Como en la pirámide de Maslow, las necesidades básicas y elementales de una gran mayoría de la sociedad están resueltas. Existe, está claro, un porcentaje de la población nada despreciable – más aún, creciente – que aún sufre la escasez en mayor o menor medida, pero la miseria, la pobreza recalcitrante y aguda que sufrimos los trabajadores hace años, ha desaparecido de las sociedades europeas. Un socialismo que únicamente se centra en esos escalones inferiores, básicos, puramente materiales, de las necesidades, no conectará con una sociedad que siente que, en gran medida, ya ha cubierto esas necesidades – incluso cuando lo hace en condiciones de incertidumbre e inseguridad. Los socialistas necesitamos comprender cómo la pirámide de Maslow se traslada a la psicología de masas, saber dónde siente la mayoría social que el capitalismo ha fracasado, dónde se muestra incapaz de cubrir sus demandas, para empezar a construir desde ahí el mundo alternativo que vamos a ofrecer.

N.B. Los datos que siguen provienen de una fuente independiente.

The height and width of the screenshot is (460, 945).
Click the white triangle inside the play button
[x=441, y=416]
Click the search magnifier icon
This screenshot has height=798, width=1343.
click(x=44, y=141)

Y músculo, en segundo lugar, organizativo. No basta con prometer que vamos a cubrir las necesidades de la gente allí donde el capitalismo ha fallado: necesitamos demostrarlo. Hacerlo. Construir nuevas formas de entender el mundo, nuevas formas de relacionarse, nuevas formas de cuidarnos. El socialismo no puede presentarse ante las masas como un salto al vacío, porque nadie está dispuesto a sacrificarlo todo sin saber qué puede conseguir a cambio. Para que el socialismo pueda triunfar, tiene que ser ya real, material, concreto. Tiene que estar presente en la vida de muchas personas. Para una mayoría social, la revolución no tiene que ser más que la oficialización de algo que ya viven de forma cotidiana. Eso supone un esfuerzo inmenso, que requiere de dirección, coordinación y trabajo en equipo. Un Partido-máquina electoral es incapaz de conseguir algo así: para eso, necesitamos un Partido-Institución.
Si hay una lección que podemos extraer de las experiencias americana y británica, es que la elegibilidad es un problema de primer nivel para el socialismo. Hoy por hoy, se manifiesta como una limitación electoral, pero va mucho más allá. Y es imprescindible que los socialistas nos pongamos manos a la obra para comprenderla en toda su complejidad, y empezar a resolverla cuanto antes.